While Frontier Tech as a category has started gaining more mind share (and actual share of $s deployed) in VC lately, it is not a novel concept. Venture capital as an asset class began with backing companies with the highest risk profile. For a long time, investors have partnered with founders who tackle extremely complex problems. Some of the most impactful investments in the pre-internet era were in deeply technical areas such as semiconductors (Applied Materials, Fairchild, Intel), biotech (Gilead Sciences), and networking (Cisco, Juniper), among others.
While a significant amount of venture capital $s has been deployed to software businesses post-2000s, Frontier Tech opportunities have also begun to attract mainstream funding from corporate, venture capital, sovereign wealth, and private equity investors.
Over the last decade, Frontier Tech companies have increased their share of venture capital funding from ~10% to 20%. All the while, the overall VC funding has also grown from ~US$127B/yr to ~US$285B/yr.
Investors often worry about the viability of Frontier Tech investments, questioning if they can generate returns within the venture time frame and find a relevant exit strategy.
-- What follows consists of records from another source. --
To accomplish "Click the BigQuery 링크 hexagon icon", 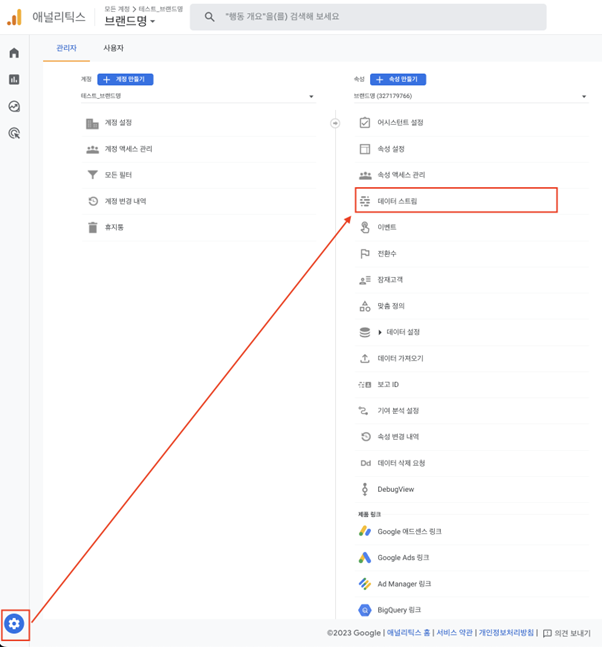I will 365,610.
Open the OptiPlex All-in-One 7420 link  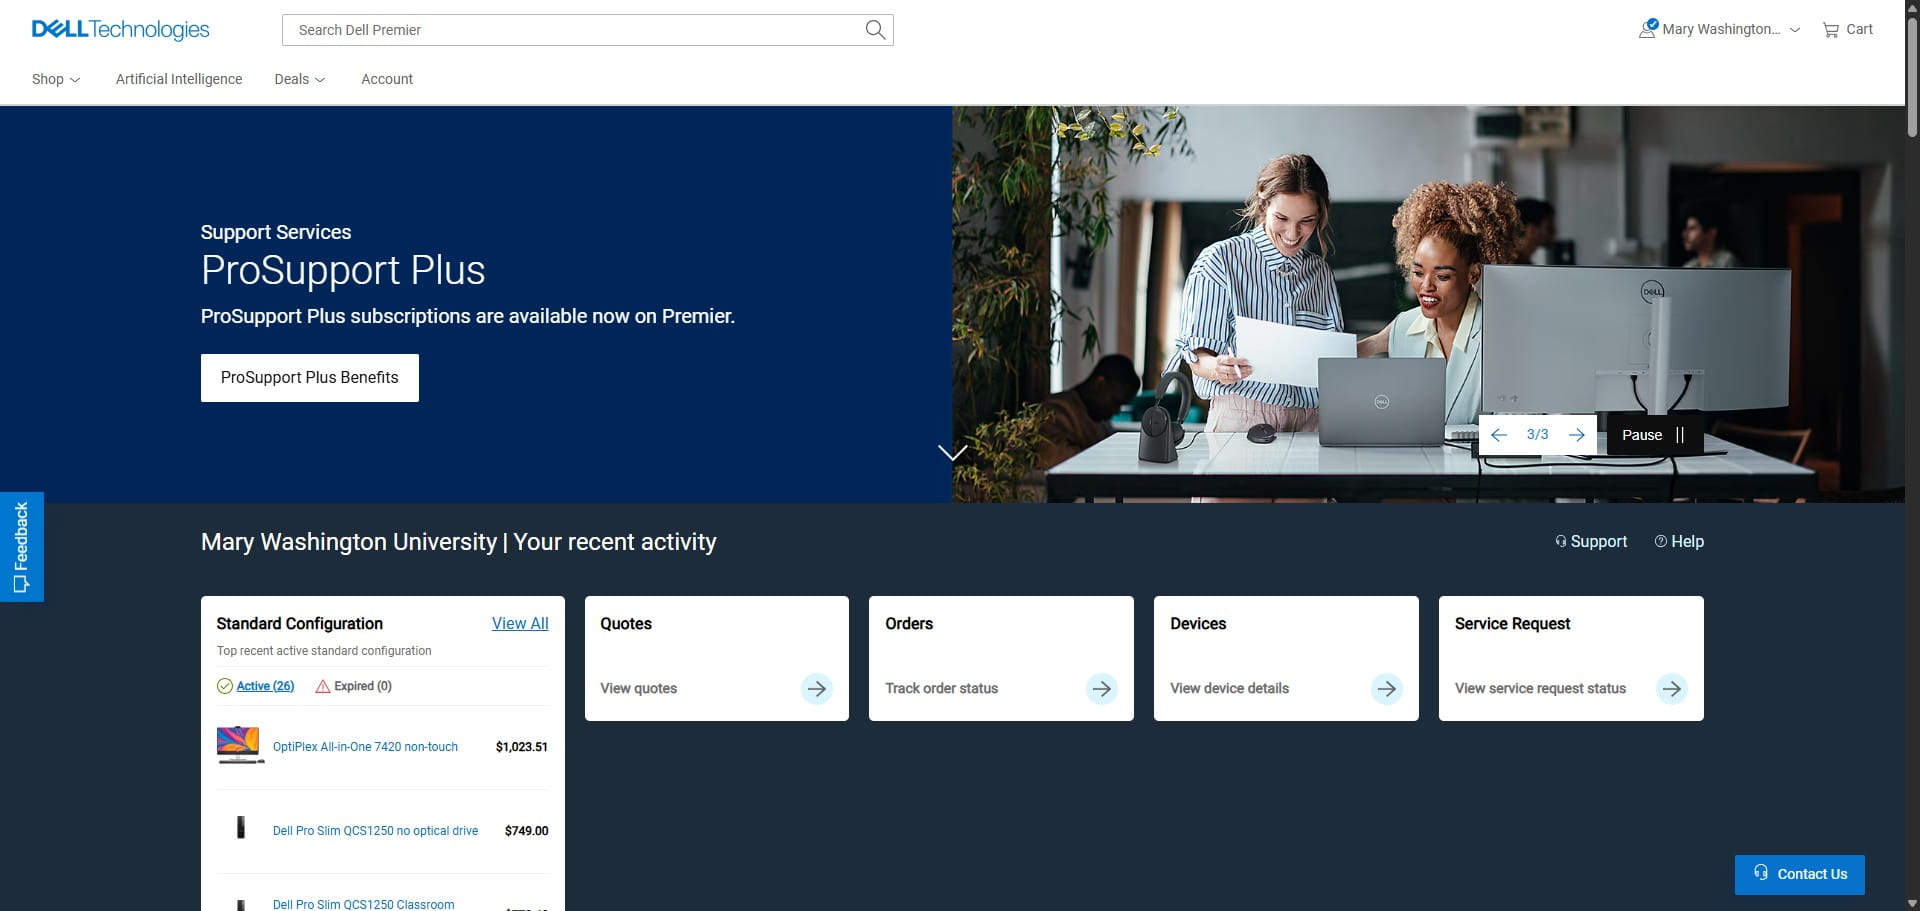point(365,746)
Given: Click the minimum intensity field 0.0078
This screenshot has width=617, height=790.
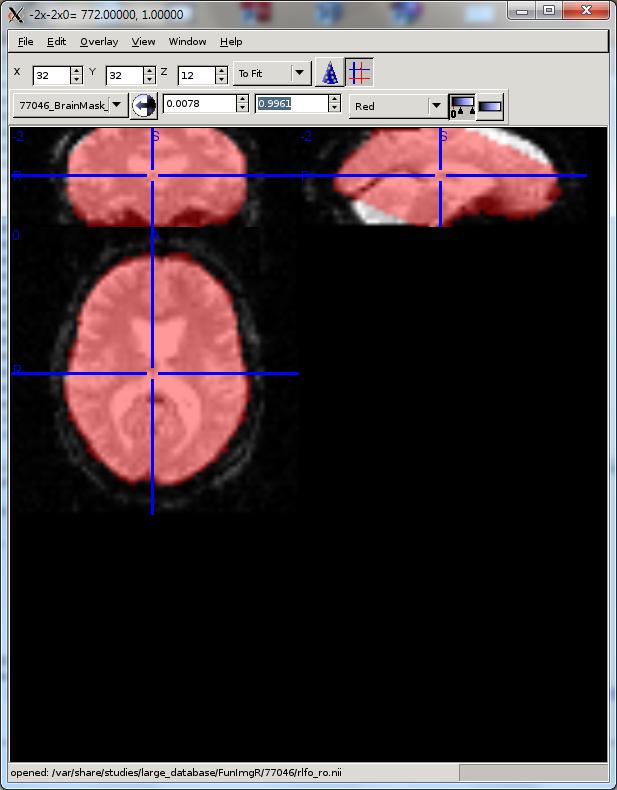Looking at the screenshot, I should pyautogui.click(x=198, y=104).
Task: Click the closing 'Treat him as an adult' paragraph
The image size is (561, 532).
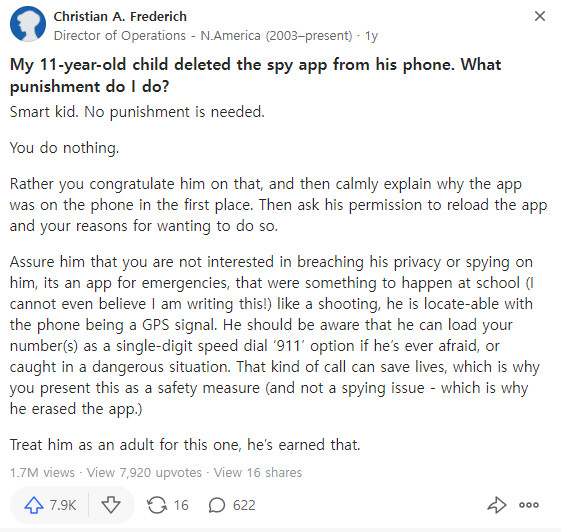Action: click(x=185, y=445)
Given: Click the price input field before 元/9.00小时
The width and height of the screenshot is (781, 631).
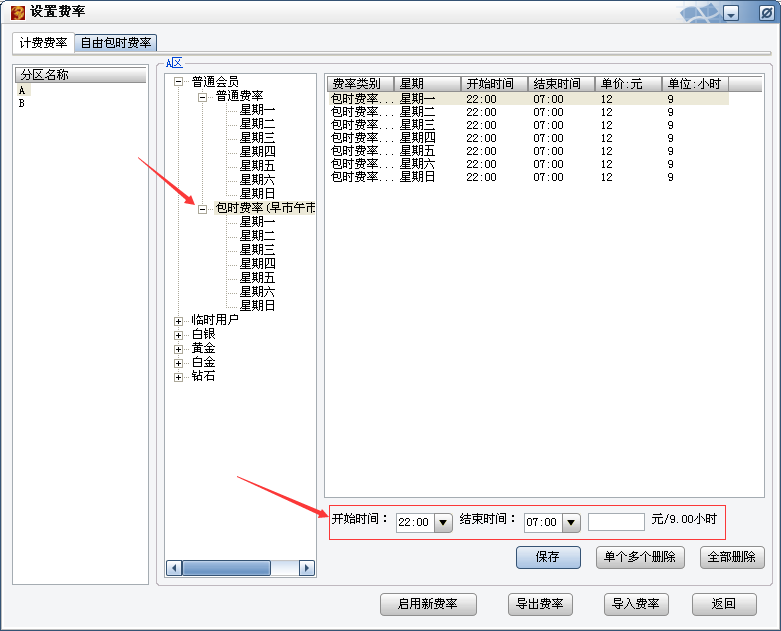Looking at the screenshot, I should tap(616, 522).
However, according to a study by BCG, these concerns have notably diminished. There is a little difference in the percentages of traditional and Frontier Tech venture investments that cashed out via corporate acquisitions (~53% and ~51%, respectively), IPOs (~36% and ~31%), and private equity buyouts (~7% and ~3%). The average IRR-based outcomes have also remained in a similar range. Arguably, the Frontier Tech category has produced standout companies, indicating that venture-expected outcomes are very much possible.
Fig 2
At Lightspeed, we’ve supported various companies and founders worldwide, including in India going after really hard problems. We have invested ~US $1.9B in the Frontier Tech Category across 92 companies. Some notable names are Anduril, Ultima Genomics, and Pixxel Space. We believe that India can also be a fertile ground for such opportunities. In this blog, we explain our view of the landscape and how entrepreneurs can tap into these vast opportunities — in Defense, Robotics, CleanTech, SpaceTech and AI Infrastructure.
Fig 3
Defense Tech
State of the Union The defense tech category encompasses communications technology, AI/ML, computer vision systems, cybersecurity, and more. Lightspeed has made significant investments in cybersecurity companies, expected to play a key role in protecting national assets, and is an investor in the leading global defense tech startup, Anduril. Historically, innovation in the defense industry has been led by hardware.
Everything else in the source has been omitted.